CASE 2: Iron deficiency anemia


Clinical History:

A 72-year-old man has had increasing fatigue for the past 5 months. On physical examination there no abnormal findings. Laboratory studies include a CBC with peripheral blood smear.
He has the following findings on a CBC: Hgb 10.4, Hct 30.3, MCV 72, platelet count 239,000, and WBC count 7500 with 70.1% granulocytes, 18.8% lymphocytes, and 11.1% monocytes. The peripheral blood smear shows red blood cells with hypochromia and microcytosis.
  1. Demonstrate how to estimate the red blood cell MCV.
  2. A normal red blood cell is 2/3 the size of a small lymphocyte, or about the size of (or slightly smaller than)the lymphocyte nucleus. This man's peripheral blood smear shows red blood cells with hypochromasia and microcytosis

  3. What is the diagnosis from these findings?
  4. Hypochromic microcytic anemia (from probable iron deficiency).

  5. Which of the following tests would be most useful to determine the etiology of this patient's findings?

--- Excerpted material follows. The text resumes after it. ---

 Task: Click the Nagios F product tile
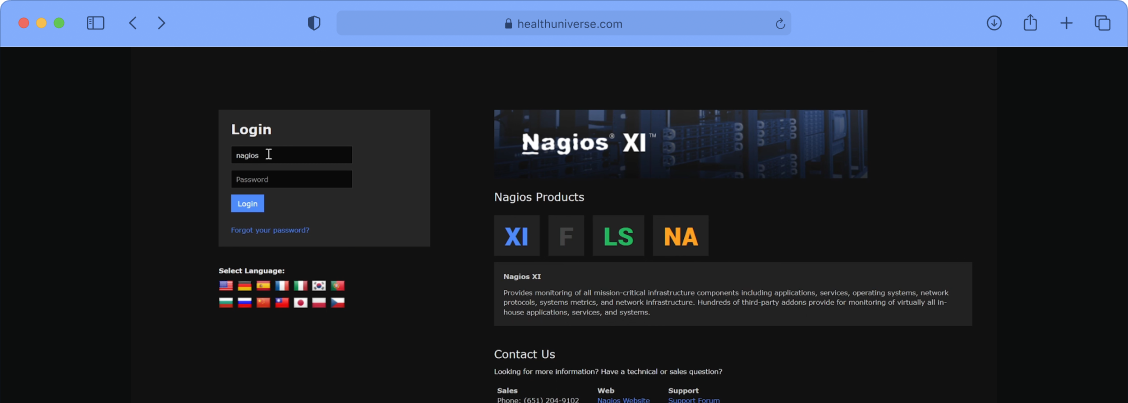pyautogui.click(x=566, y=236)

  6. A. Hemoglobin electrophoresis
    B. Reticulocyte count
    C. Stool for occult blood
    D. Vitamin B12 assay
    E. Bone marrow biopsy

    Answer: C This patient most likely has a blood loss anemia, and a colon cancer is a likely source in an older man. Laboratory testing consistent with iron deficiency anemia would include a low serum ferritin and low serum iron with low % saturation.

  7. What therapy would you offer this man?
  8. If the anemia from iron deficiency is severe and symptomatic, then transfusion therapy is indicated as immediate intervention to treat the anemia, not the underlying iron deficiency. For most persons with iron deficiency, the anemia is mild to moderate and can be treated with oral iron therapy. Up to 300 mg per day of ferrous sulfate (20% elemental iron, or 60 mg) for an adult for a period of 6 to 12 months is a standard dose. Oral iron should be taken on an empty stomach, since foods may inhibit iron absorption. Up to 20% of patients may develop abdominal pain, nausea, vomiting, or constipation. Ferrous iron is mainly absorbed in the duodenum and jejunum where the mucosal cells oxidize it to ferric iron that is bound to ferritin. The iron stored in ferritin is slowly released and bound to plasma transferrin for transport to tissues.

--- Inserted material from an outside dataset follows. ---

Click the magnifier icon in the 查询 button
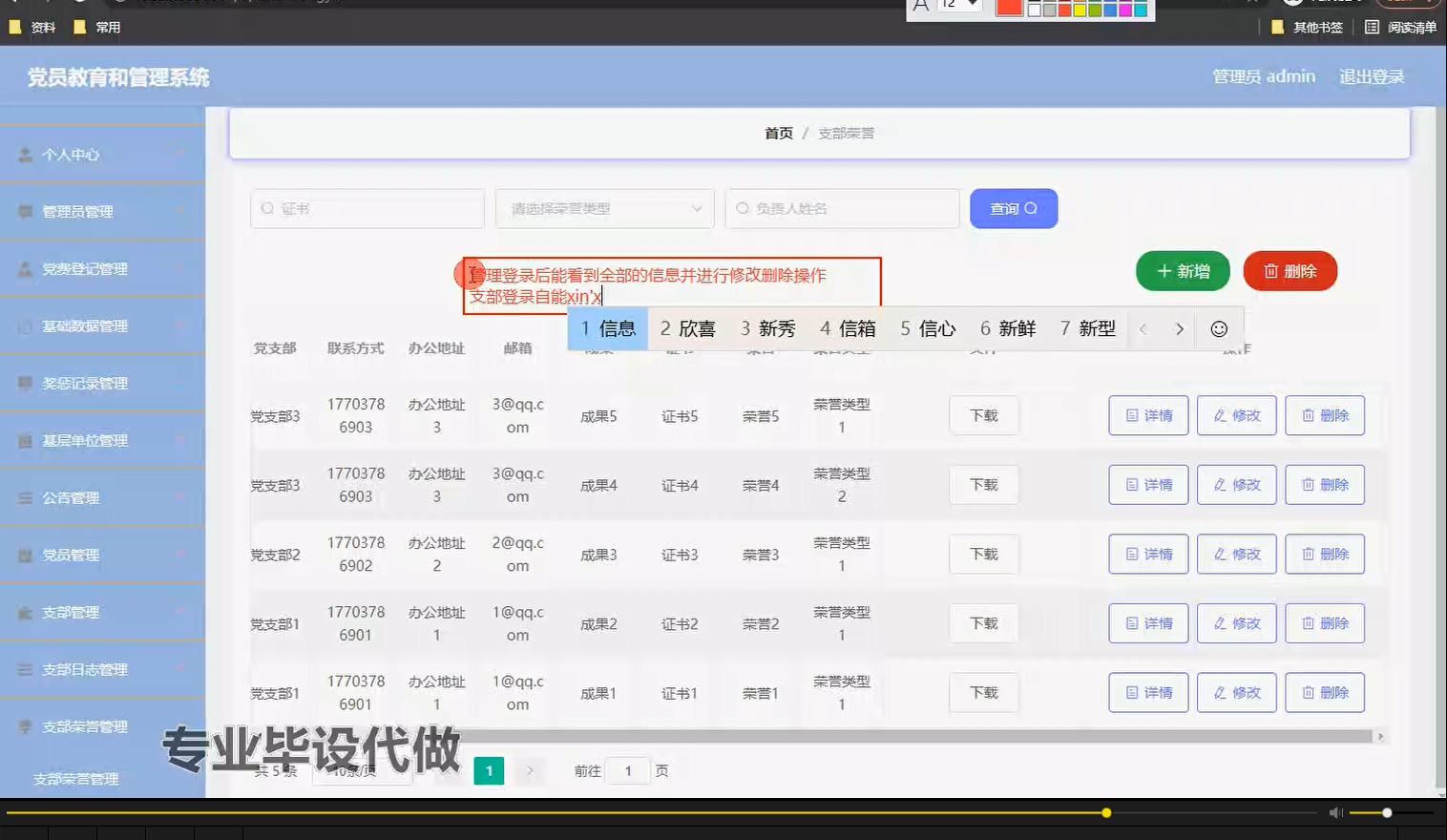This screenshot has height=840, width=1447. click(1029, 208)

    Parenteral iron administration may be considered in patients who are unable to tolerate oral iron, who need acute therapy, or who have ongoing iron requirements from persistent blood loss, usually gastrointestinal loss. Intravenous iron dextran has a potential serious complication--anaphylaxis--and must be monitored closely.

    Excessive iron can be toxic. Iron that is not bound to plasma transferrin can catalyze the formation of free radicals that can cause mitochondrial injury, lipid peroxidation, increased capillary permeability, vasodilation, and intestinal, renal, hepatic, myocardial, and pulmonary toxicity. Ingestion of 60 mg of elemental iron per kg of body weight can cause systemic toxicity. Generally, this is a greater problem for small children. The first signs of iron toxicity include vomiting and bloody diarrhea. Systemic effects include lethargy, hypotension, and metabolic acidosis. Severe iron poisoning can produce seizures, coma, pulmonary edema, vascular collapse, and liver injury with icterus, elevated liver enzymes, increased prothrombin time, and hyperammonemia.

  9. Define populations at risk for this condition.
  10. Women in reproductive years and children are at greatest risk. Persons whose diet is poor or poorly balanced are at risk.